Śląsk w sobotę w ofensywie męczył się okrutnie do 53. minuty. Wtedy właśnie Leiva trafił po raz pierwszy, z rzutu karnego podyktowanego za powietrzne starcie Rafała Gikiewicza z Aleksem Petkowem. - Kontakt był taki minimalny, on trafia piłkę głową i mi w przedramię, ale sędzia gwizdnął… - tłumaczył bramkarz przed kamerami Canal+ Sport.
Echa wielkich kontrowersji w ekstraklasowym meczu, VARiactwo trwa
Jeszcze więcej emocji wzbudził gol na 2:0, zdobyty przez urodzonego w Argentynie zawodnika Śląska w 78. minucie. Paulina Baranowska, biegająca tego dnia wzdłuż linii, podniosła chorągiewkę, ale arbiter główny – po długiej analizie VAR – zmienił jej decyzję i gola uznał.
W doliczonym czasie gry do siatki Śląska, wracającego na pozycję lidera tabeli, trafił Imad Rondić. Ten gol nie dał jednak łodzianom nawet punktu. - Nie lubię takich spotkań, po których przegrałeś, ale nie masz poczucia, że zasłużyłeś na niekorzystny wynik.
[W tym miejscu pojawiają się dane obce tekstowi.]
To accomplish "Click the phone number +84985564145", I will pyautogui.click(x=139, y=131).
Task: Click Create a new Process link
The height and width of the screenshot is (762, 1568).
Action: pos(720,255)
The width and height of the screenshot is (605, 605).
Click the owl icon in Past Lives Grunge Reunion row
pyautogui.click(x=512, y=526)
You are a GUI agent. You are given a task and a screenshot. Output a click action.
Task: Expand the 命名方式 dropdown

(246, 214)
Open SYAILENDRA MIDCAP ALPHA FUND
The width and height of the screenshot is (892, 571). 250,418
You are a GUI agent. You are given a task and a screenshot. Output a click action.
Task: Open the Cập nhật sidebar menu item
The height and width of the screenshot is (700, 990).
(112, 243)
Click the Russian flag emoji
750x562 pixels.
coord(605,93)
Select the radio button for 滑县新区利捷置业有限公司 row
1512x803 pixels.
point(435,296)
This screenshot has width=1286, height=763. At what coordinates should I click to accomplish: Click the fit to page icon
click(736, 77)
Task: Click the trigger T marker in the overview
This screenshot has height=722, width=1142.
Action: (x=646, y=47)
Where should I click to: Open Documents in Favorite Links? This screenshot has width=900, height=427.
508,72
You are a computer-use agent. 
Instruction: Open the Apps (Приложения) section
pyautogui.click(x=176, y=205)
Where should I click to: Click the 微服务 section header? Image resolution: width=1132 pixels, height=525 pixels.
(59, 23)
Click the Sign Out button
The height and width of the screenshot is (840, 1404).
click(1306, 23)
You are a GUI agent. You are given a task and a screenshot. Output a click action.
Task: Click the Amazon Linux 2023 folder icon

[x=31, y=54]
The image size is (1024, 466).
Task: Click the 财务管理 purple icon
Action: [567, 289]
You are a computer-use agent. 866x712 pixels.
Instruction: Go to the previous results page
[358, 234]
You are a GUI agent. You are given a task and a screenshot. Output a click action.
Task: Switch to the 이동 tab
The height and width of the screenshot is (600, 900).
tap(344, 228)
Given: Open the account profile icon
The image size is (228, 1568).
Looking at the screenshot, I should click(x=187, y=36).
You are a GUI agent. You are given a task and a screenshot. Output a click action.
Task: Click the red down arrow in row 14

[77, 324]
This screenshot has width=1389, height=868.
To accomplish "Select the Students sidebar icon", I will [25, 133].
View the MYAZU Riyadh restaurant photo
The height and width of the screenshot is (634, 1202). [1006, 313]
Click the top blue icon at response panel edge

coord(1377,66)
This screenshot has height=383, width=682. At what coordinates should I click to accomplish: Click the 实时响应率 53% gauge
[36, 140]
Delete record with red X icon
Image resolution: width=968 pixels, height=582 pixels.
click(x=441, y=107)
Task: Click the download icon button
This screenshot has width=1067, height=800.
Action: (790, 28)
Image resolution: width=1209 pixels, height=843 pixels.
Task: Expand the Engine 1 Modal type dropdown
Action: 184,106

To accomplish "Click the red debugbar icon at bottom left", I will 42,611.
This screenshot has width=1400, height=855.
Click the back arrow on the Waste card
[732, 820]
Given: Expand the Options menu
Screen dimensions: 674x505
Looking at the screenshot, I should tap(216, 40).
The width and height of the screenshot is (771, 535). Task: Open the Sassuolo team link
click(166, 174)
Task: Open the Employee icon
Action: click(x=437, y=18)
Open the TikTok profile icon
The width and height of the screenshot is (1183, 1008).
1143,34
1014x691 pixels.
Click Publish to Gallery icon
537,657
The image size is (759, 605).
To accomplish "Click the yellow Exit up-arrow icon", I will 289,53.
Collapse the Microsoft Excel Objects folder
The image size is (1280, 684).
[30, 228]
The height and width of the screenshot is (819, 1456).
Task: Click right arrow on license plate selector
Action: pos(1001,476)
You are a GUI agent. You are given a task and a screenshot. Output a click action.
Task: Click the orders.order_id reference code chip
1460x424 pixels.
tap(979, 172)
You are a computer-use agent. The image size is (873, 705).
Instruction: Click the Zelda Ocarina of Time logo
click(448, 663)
Nie powinno być karnego i nie powinno być bramki – mówił szkoleniowiec Widzewa, Daniel Myśliwiec, na pomeczowej konferencji. Panował nad nerwami, choć łatwo pewnie nie było.
Słowa trenera są jednoznaczne, jak oliwa dolana do ognia
Na temat kontrowersji w meczu głos zabrał także trener gospodarzy. - Coś jest nie tak – zauważył Jacek Magiera. Owo „coś” to oczywiście sędziowskie werdykty na polskich boiskach. - Karny? Jest wiele kontrowersji. Musielibyśmy się cofnąć do naszego meczu w Chorzowie, do Pucharu Polski i pewnie wielu innych meczów – Magiera przypomniał, że w bardzo podobnych okolicznościach podyktowana została „jedenastka” dla Ruchu w meczu na Stadionie Śląskim. Doskonale rozumiał więc nerwy łodzian. - Tym razem mieliśmy karnego dla nas. Ale gdyby był taki karny przeciwko nam, to teraz siedziałbym czerwony ze złości – przyznał opiekun wrocławian.